Wednesday, April 18, 2018
Ian Mortimer - Outcasts of Time
A disembodied voice offers the two brothers a choice. Return home, and die from the plague, or live six more days each day spaced at intervals of 99 years. The brothers take the second option and their journey through Devon's history begins.
It's a wonderful pretext for a novel. It's made better by Ian Mortimer's historical knowledge and eye for detail. There's plenty here on how the villages change, on how the improving fabric of the buildings themselves allow John and William to see that the country is growing wealthier, though neither brother is naive enough to miss the poverty in the backstreets. There are poignant moments, particularly when the brothers return to their home village and see places they know well, but ruined by age and decay.
John in particular, to William's annoyance believes he has a quest to full-fill. His attempts to do good, improve things take various forms - including simply doing a hard days work. But nothing seems to come of it. But the over-arching change, one that John finds particularly difficult, is the way his religion is taken from him and destroyed by the rise of Protestantism. He visits Exeter cathedral after the Reformation and is shocked to have to pay to enter, but even more shocked to see the destruction of the beautiful statues he has made. Later he comes to blame Henry VIII but he keeps his own faith close, despite it putting him and his brother in danger.

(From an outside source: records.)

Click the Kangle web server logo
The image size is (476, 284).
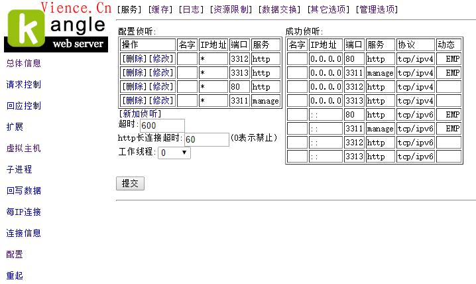[x=56, y=31]
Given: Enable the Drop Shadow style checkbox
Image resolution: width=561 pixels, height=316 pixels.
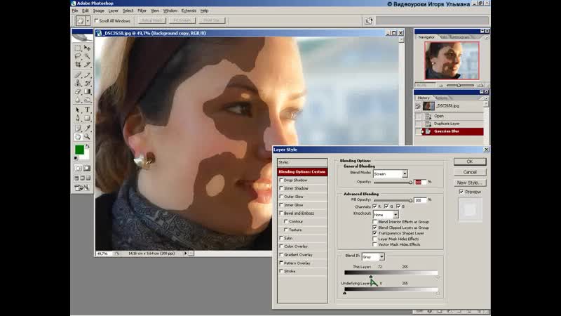Looking at the screenshot, I should (x=282, y=180).
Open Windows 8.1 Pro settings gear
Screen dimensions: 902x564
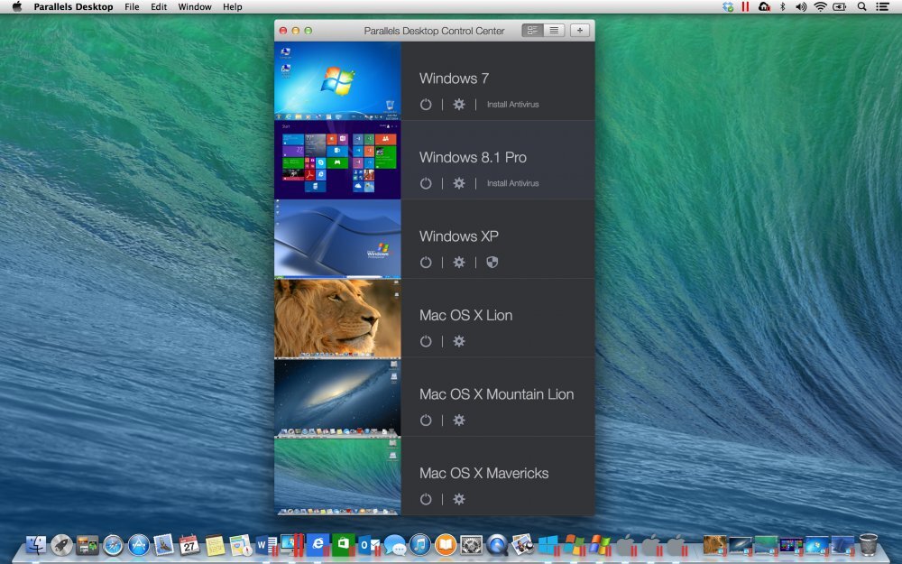click(x=458, y=183)
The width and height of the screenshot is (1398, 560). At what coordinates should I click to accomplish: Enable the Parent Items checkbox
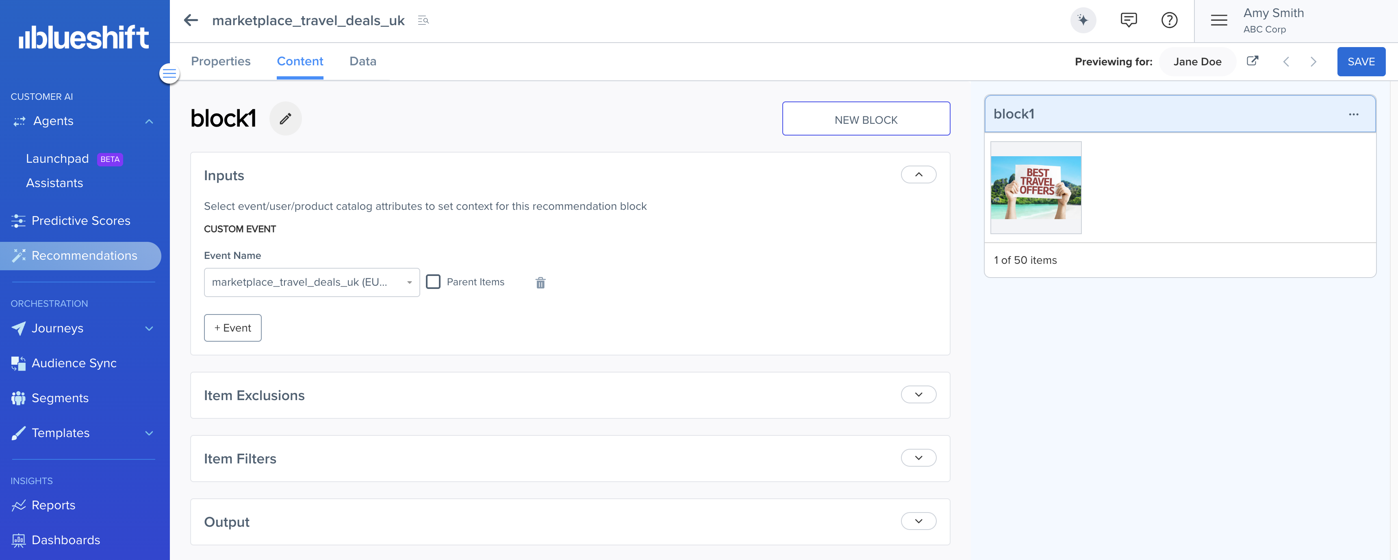pyautogui.click(x=433, y=282)
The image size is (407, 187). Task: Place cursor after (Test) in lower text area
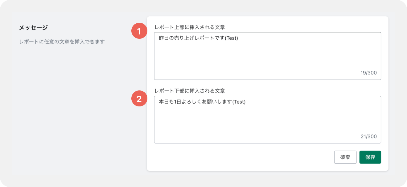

Mortimer does this transformation brilliantly. The brothers can understand technology - there's a touching scene in the 19th century when a clergyman explains steam engines - but they are more upset and shocked by the way that their religious framework has been dismantled. John is particularly troubled by this - if he is on a religious journey or quest, then why is his religion destroyed?
A friend of mine who read this said that they'd enjoyed it, but found it too religious. But for most of the last 800 years most people in England would have only understood the world through their religion. Mortimer's description of the transformation of England works so well precisely because he understands that the changes aren't simply technological, or political, but they are about how the whole ideological fabric of the country was remade. And he let's us understand what that might have meant to an ordinary person experiencing part of the changes. It is, after all, why many people took up arms to defend their communities and their faith during the Reformation.
It's a lovely original story, well told and deeply moving. I highly recommend it.